Black Food on White Pages Reading the Lupton Collection

By Ravi Howard

In a 2012 interview with The Guardian, Toni Morrison recounted the time her white employer complained about her cleaning skills, and Morrison asked her father for advice. “‘Go to work, get your money, and come home. You don’t live there.’” He told her that she was not obliged to live as they saw her in their imagination.

I thought about that idea—go to work, get your money, and come home—as I traced the history of black writing about food in the David Walker Lupton African American Cookbook Collection at the University of Alabama, one of the largest collections of African American food books under one roof.

Watch Ravi Howard deliver this lecture at our 2018 Southern Foodways Symposium.

Reading through the archive, I followed an arc from the service-based narratives of the early nineteenth century to mid-twentieth-century books that described homecomings for the cooks and leisure time their predecessors rarely enjoyed. Thinking about those more recent books, I was guided by Toni Tipton-Martin and her description, in The Jemima Code, of the work of Edna Lewis as a first-hand narrative. Those personal stories, I realized, revealed a closeness between the cook and the audience, a relationship that was hard-won and much different than kitchen work focused on service to white families.

I wanted to start at the beginning to see what the chronology told about this collection. Robert Roberts’ 1827 book, The House Servant’s Directory, became a popular reference book for black workers, written to help them satisfy their employers. The servants’ main concerns were the tastes of the employers and their guests. Roberts structured the book as a collection of letters to two men, Joseph and David, described as his young friends who were just entering the service profession.

Now, my young friends, you must consider that to live in a gentleman’s family as a house servant is a station that will seem wholly different… this station of life comprises comforts, privileges, and pleasures, which are to be found in but few other stations in which you may enter; and on the other hand many difficulties, trials of temper, &c. more perhaps than in any other station in which you might enter…. Therefore, my young friends, when you hire yourself to a lady or gentleman, your time or your ability is no longer your own, … and my sincere advice to you is, always to study to give general satisfaction to your employers, and by doing so you are sure to gain credit for yourself.

I was drawn to these lines: Many difficulties. Trials of temper. More perhaps than in any other station. Your time and ability are not your own.

Understanding how Roberts’ early life shaped that advice necessitated a look outside those pages to consider his biography. He was born in South Carolina between 1777 and 1780. We do not know whether he was once enslaved. He arrived in Boston as a young man in 1805. Later, he married a woman named Dorothy Hall. Three of Dorothy’s brothers, James, Aaron, and William, were abducted and sold into slavery. James was sold to New Orleans. William escaped his captors in the West Indies and fled to England. He sent word home twenty years later. Aaron was never heard from again.

> **STORED DATA**:
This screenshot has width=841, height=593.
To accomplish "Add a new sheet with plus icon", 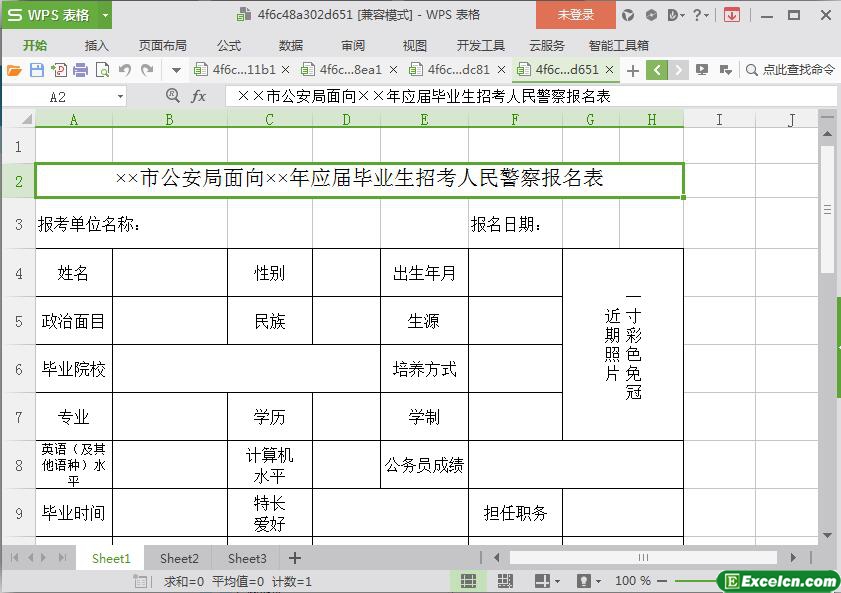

> **REQUIRED ACTIONS**:
a. Name each of Dorothy Hall's brothers who, according to the essay on the Lupton Collection, were abducted and sold into slavery.
b. Write the next part of the essay on the Lupton Collection, beginning after its last sentence.

> **ANSWERS TO THE TASKS**:
a. James, Aaron, and William.

b.
The man addressing the letters to Joseph and David was also grieving the loss of his brothers-in-law James, William, and Aaron. What was on the menu at his employer’s home the day after the first of the three was kidnapped? How did the trip to the market or the fishmonger feel as Roberts carried this news? Roberts did not warn his young charges of this kind of terror. The price of candor at that time was too high.

Beyond the choreography of service and expert direction on cooking, another set of instructions lived in his book. Servants learned how to enjoy success and sidestep danger. Roberts included pages on troubleshooting during dinner parties. He prescribed the following in the section entitled, “To Cure Those Who Are Given to Drink.”

Put, in sufficient quantity of rum, brandy, gin, or whatever liquor the person is in the habit of drinking, three large live eels, which leave until quite dead, give this liquor unawares to those you wish to reform, and they will get so disgusted against it, that… they will have quite an aversion to it afterwards; this I have seen tried and have the good effect on the person who drank it.

“This I have seen tried.” There was something upbeat and even humorous in the way he made everything plain. Roberts knew that he could not refuse service to an inebriated guest of his employers. So he follows the roundabout paths of black culture, through the eels that wriggle in the glass of a whiskey bottle.

This is the black countermelody: a duet, in which one voice is public and another private.
This job will diminish you if you let it. Even if you push back, that may not be enough. Still, here is a path.

Just as Roberts outlined the perils of Boston in the early 1800s, Liza Ashley’s Thirty Years at the Mansion described the challenges of entertaining and cooking for Arkansas Governor Orval Faubus in the 1950s.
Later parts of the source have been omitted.